Problem details. Reproduce verbatim everything in the records from the line containing "Given: Collapse the Budget Double Room group" down to the line containing "point(1146,16)", including both of those lines.

Data to use.
★ ★ ★ ★ ★
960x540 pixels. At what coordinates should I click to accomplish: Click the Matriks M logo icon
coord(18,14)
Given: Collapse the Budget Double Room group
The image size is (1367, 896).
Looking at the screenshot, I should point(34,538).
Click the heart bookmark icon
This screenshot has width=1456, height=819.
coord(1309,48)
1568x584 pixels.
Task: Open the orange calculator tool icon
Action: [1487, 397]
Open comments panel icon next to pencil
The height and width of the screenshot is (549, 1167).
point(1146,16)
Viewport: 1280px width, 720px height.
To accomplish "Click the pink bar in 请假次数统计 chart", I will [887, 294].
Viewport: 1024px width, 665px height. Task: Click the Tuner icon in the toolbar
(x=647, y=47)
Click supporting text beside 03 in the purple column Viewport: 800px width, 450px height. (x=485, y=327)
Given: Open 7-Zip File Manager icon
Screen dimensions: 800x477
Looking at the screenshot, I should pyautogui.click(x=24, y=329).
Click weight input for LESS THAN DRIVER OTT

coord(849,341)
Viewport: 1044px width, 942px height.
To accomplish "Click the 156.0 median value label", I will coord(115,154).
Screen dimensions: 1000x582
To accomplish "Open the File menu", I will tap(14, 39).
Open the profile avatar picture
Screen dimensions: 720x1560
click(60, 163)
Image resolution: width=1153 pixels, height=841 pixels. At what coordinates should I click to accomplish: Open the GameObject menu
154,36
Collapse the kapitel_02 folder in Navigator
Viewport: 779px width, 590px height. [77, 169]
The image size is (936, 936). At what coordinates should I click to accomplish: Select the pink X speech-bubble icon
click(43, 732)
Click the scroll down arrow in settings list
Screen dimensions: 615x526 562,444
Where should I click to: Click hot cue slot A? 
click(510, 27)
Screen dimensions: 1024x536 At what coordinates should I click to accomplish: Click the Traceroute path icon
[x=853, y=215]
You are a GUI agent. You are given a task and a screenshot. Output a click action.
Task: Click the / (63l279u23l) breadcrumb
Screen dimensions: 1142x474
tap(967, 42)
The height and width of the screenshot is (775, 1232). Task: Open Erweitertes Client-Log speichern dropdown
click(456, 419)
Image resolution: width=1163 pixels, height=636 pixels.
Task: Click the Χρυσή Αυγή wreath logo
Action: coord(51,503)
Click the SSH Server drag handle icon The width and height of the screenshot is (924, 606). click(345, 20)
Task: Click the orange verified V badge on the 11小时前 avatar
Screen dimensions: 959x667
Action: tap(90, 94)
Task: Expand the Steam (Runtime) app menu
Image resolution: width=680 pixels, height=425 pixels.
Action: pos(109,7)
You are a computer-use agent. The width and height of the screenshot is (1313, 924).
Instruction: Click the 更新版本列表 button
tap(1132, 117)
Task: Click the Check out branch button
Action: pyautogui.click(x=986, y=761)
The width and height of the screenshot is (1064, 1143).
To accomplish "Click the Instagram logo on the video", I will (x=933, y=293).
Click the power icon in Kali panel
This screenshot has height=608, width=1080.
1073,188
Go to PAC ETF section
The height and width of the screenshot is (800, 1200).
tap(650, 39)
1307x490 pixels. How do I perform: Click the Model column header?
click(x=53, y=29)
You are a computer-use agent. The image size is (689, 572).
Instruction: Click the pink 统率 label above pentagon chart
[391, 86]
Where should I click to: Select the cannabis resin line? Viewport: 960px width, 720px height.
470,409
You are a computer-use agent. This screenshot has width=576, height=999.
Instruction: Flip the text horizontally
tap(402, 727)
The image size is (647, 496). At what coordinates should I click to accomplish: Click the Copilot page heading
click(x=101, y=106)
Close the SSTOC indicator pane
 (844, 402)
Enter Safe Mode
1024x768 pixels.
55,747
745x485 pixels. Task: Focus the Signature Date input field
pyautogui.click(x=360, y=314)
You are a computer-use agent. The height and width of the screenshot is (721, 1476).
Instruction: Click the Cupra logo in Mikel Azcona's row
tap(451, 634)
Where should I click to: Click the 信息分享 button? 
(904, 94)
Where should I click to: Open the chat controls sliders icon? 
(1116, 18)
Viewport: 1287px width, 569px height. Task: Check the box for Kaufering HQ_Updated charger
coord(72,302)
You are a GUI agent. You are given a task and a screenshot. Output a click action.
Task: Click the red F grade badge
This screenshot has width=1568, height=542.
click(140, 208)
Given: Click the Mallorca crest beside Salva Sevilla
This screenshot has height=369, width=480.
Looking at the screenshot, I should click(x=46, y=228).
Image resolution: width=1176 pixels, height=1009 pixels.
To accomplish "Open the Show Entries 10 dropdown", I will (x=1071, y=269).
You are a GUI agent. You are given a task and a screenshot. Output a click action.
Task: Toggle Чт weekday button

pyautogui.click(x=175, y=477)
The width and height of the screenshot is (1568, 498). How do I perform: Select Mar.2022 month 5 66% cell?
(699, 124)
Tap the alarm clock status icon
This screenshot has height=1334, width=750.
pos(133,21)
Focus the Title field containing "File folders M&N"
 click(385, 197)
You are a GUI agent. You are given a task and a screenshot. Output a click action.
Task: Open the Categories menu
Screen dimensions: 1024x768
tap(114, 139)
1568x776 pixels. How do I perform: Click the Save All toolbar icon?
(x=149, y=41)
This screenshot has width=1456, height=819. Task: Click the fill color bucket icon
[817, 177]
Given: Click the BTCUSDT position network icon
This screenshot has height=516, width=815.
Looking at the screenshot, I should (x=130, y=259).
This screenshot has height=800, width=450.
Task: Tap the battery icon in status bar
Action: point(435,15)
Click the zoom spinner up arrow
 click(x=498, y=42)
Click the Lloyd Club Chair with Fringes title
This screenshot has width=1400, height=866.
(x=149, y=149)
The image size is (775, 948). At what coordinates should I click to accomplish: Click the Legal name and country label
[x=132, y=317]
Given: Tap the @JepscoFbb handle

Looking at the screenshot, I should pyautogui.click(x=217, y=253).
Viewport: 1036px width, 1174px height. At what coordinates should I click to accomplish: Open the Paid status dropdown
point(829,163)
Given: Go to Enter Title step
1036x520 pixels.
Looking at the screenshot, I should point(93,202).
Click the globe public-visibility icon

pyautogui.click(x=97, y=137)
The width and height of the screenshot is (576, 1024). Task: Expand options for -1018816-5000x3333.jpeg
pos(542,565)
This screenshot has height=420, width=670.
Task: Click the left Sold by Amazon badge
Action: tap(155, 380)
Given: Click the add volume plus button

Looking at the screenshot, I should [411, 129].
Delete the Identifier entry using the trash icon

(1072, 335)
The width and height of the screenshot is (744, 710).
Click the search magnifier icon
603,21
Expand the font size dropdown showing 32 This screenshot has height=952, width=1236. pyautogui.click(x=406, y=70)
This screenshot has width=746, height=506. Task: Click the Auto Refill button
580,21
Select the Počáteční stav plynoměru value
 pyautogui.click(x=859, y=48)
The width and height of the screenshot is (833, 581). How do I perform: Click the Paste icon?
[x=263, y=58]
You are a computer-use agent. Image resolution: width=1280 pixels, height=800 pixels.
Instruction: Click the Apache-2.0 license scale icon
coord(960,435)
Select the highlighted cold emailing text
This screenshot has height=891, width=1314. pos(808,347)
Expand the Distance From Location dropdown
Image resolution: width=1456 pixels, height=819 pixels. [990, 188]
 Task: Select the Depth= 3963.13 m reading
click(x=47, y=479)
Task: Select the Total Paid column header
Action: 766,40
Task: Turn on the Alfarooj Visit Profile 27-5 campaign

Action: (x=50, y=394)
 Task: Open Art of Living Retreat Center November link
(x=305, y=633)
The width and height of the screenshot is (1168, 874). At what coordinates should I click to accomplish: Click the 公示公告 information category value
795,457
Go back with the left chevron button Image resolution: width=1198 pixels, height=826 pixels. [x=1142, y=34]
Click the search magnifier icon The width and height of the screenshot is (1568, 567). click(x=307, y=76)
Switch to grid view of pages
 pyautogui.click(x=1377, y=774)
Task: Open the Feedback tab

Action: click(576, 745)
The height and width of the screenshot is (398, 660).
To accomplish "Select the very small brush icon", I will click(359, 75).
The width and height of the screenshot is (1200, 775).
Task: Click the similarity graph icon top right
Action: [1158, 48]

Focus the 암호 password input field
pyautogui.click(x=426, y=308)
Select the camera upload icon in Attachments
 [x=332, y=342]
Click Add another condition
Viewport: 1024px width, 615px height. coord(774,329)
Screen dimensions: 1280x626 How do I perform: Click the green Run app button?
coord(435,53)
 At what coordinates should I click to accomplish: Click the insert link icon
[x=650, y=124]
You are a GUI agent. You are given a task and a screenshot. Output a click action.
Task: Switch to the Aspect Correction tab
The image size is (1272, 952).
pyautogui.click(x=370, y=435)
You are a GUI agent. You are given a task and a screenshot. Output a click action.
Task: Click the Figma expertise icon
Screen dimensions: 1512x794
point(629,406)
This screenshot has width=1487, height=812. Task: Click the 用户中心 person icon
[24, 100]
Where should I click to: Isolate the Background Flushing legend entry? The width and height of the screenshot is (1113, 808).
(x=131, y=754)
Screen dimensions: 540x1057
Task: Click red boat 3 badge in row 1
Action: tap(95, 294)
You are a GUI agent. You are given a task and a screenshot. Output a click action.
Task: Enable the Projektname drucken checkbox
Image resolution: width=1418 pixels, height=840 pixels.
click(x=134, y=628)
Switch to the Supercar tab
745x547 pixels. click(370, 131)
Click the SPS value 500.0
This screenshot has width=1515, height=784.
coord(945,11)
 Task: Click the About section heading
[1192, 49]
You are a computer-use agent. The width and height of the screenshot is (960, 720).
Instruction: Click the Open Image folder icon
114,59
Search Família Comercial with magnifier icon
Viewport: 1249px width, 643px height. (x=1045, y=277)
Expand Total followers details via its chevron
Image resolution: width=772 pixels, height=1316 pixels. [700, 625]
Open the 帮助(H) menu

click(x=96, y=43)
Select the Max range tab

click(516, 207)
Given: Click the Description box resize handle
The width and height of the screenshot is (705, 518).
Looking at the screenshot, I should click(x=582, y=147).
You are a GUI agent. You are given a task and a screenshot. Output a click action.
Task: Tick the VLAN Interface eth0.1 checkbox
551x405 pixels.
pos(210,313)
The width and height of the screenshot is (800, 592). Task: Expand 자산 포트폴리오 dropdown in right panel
★ ★ ★ ★ ★
Result of this exercise.
Given: Collapse the Budget Double Room group
The image size is (1367, 896).
Looking at the screenshot, I should point(34,538).
Click the heart bookmark icon
This screenshot has width=1456, height=819.
coord(1309,48)
1568x584 pixels.
Task: Open the orange calculator tool icon
Action: [1487, 397]
Open comments panel icon next to pencil
The height and width of the screenshot is (549, 1167).
point(1146,16)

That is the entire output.